In the wake of that international success, Jobim continued to expand bossa nova's reach around the world, writing (often with de Moraes as his lyricist) many instant classics of the style and collaborating with most other major figures on Rio's burgeoning music scene, including singer Silvia Telles and guitarist João Gilberto. In 1962, Jobim began a collaboration with American saxophonist Stan Getz that took bossa nova to its greatest commercial heights with the hit album Getz/Gilberto (1964), which was comprised almost exclusively of Jobim's songs. The album featured the definitive version of Jobim's signature tune, an affectionate tribute to the neighborhood in which he grew up called "The Girl From Ipanema." The shortened single version, featuring English-language vocals by João's wife Astrud Gilberto, reached #5 on Billboard's Hot 100 and won the 1965 Grammy for Record of the Year. Jobim's own version appeared on his debut album, The Composer of Desafinado Plays (1963), alongside several of his other most beloved songs, including "Agua de Beber," "Insensatez," and "One Note Samba."

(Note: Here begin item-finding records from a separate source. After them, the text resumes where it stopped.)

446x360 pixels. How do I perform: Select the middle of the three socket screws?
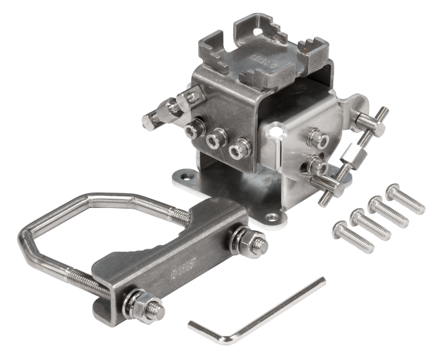214,140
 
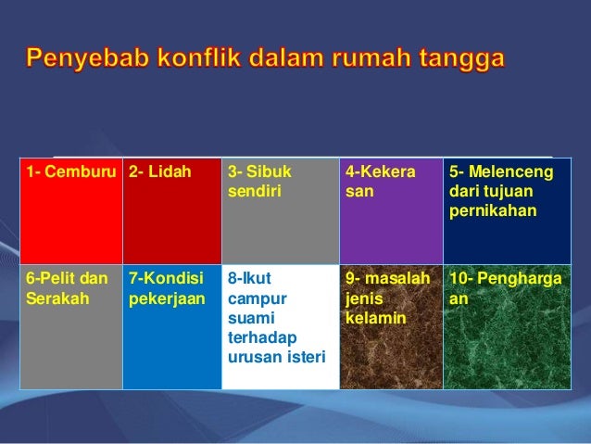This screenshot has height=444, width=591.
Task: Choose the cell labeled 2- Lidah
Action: tap(171, 211)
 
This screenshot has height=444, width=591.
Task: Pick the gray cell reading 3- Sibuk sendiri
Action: tap(280, 211)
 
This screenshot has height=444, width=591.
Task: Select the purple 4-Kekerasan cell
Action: tap(391, 211)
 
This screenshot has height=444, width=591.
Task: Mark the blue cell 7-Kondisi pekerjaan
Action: tap(171, 326)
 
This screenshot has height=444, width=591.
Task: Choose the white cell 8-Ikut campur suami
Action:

Although bossa nova's international popularity ebbed by the late '60s, Jobim continued releasing his own albums, with a trio of lushly orchestrated releases overseen by American jazz producer Creed Taylor -- Wave (1967), Stone Flower (1970) and Tide (1970) -- having the most international success. Jobim also continued his collaborations with his fellow Brazilian performers, most notably singer Elis Regina; their 1974 album Elis and Tom is considered a pinnacle of both performers' careers. Jobim also worked with American jazz singer Ella Fitzgerald and with Frank Sinatra, with whom he recorded the best-selling album Francis Albert Sinatra and Antonio Carlos Jobim (1967). A follow-up entitled Sinatra Jobim was recorded in 1970 but shelved, with several tracks appearing the following year on Sinatra and Company. Though his output slowed in the latter half of the 1970s, Jobim continued performing and recording until his death from complications of bladder cancer on December 8, 1994. In recognition of the composer's reach in popularizing Brazilian music around the world, the city of Rio de Janeiro renamed its airport Galeão-Antonio Carlos Jobim International Airport in 1999; Jobim had mentioned the airport by name in his song "Samba de Avião."